DATASET EXCERPTS:
┏━━

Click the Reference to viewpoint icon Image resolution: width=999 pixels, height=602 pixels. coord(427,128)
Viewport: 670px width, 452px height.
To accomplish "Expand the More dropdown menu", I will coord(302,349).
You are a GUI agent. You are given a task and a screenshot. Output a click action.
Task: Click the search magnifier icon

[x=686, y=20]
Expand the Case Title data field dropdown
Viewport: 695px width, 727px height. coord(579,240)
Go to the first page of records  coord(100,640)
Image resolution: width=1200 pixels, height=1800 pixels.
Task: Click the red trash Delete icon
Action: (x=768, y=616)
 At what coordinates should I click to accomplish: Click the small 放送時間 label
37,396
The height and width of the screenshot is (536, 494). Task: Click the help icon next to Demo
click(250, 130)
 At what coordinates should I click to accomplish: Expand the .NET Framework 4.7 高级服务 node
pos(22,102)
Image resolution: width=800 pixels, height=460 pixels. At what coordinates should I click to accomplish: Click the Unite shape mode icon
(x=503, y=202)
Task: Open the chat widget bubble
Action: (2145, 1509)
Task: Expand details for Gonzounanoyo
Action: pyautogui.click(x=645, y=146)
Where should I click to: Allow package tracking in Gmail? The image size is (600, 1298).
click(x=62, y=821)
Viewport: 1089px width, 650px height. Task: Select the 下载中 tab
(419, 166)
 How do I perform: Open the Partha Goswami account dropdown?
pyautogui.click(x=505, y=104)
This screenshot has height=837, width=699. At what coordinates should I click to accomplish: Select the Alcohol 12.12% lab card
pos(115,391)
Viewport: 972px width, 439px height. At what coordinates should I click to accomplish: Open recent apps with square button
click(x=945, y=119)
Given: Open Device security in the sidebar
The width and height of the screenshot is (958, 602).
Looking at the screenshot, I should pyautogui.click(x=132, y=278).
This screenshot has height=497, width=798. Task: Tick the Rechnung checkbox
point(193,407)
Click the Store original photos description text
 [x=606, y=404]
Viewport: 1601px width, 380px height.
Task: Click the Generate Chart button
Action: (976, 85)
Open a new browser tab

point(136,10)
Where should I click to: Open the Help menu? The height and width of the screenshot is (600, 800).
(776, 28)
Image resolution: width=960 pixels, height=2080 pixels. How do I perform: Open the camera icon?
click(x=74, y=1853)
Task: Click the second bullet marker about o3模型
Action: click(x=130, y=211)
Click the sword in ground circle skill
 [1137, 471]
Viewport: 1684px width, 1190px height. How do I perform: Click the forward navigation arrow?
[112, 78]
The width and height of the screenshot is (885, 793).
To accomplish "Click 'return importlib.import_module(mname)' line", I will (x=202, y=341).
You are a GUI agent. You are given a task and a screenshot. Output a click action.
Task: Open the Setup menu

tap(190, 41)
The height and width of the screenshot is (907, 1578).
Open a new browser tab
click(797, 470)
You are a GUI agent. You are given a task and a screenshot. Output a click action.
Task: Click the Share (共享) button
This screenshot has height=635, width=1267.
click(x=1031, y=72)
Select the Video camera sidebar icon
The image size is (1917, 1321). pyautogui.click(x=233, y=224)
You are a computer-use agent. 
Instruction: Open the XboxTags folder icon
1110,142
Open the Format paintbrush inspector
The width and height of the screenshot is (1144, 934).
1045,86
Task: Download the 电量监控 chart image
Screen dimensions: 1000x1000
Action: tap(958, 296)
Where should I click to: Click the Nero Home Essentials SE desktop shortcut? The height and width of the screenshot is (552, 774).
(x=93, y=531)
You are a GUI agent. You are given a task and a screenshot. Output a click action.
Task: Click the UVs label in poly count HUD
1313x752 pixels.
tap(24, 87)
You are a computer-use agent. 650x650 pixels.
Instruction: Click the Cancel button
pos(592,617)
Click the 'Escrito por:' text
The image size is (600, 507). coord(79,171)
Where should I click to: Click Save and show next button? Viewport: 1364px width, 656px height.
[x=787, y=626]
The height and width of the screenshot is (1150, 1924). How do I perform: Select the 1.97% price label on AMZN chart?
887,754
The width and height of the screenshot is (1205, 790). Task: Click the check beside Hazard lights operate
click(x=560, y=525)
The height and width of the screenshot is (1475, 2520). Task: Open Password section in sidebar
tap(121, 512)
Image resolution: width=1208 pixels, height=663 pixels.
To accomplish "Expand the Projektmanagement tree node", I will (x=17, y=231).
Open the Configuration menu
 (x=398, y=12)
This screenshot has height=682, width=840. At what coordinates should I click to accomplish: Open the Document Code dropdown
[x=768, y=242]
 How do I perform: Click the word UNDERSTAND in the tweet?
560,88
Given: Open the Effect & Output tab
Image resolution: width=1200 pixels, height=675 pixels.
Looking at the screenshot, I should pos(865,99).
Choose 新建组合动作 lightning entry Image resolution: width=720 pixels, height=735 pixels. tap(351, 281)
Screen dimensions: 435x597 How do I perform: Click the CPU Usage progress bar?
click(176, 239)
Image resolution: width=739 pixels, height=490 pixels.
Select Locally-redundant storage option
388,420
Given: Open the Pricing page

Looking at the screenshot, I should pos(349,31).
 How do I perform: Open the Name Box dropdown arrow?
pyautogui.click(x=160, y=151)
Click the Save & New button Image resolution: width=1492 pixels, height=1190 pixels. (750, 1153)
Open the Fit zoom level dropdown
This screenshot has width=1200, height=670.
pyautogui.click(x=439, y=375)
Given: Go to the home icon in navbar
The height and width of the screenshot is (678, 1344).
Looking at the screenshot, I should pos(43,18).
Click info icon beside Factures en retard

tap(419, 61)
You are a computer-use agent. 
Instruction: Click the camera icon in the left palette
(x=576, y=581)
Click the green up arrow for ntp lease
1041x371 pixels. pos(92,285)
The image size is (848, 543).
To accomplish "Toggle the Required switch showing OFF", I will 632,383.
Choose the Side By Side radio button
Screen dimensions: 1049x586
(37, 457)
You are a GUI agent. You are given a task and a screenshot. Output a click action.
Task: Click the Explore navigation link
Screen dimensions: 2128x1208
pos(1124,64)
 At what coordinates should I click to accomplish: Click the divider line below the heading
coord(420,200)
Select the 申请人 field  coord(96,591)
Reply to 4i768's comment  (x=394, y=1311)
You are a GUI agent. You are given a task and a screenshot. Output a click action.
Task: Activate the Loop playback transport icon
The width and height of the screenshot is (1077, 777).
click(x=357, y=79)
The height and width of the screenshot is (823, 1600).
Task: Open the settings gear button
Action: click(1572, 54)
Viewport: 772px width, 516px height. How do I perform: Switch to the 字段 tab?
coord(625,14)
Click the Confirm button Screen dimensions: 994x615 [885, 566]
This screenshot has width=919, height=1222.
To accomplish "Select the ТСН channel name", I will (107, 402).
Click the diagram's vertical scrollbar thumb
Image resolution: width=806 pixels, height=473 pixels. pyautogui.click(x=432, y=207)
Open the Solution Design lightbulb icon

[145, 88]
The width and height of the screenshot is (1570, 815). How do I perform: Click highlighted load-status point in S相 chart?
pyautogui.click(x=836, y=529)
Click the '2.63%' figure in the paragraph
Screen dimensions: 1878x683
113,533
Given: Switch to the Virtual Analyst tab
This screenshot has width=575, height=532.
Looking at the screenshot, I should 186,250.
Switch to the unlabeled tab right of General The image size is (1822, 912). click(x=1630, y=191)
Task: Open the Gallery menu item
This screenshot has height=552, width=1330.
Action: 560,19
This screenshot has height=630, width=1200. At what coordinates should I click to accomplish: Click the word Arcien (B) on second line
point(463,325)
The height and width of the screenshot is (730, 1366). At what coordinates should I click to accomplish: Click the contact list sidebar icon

┗━━

INSTRUCTIONS FOR THE TASK: From the data above, pick out each line containing "will" and copy it.

TASK ANSWER:
To accomplish "Expand the More dropdown menu", I will coord(302,349).
To accomplish "Click 'return importlib.import_module(mname)' line", I will (x=202, y=341).
To accomplish "Expand the Projektmanagement tree node", I will (x=17, y=231).
To accomplish "Toggle the Required switch showing OFF", I will 632,383.
To accomplish "Select the ТСН channel name", I will (107, 402).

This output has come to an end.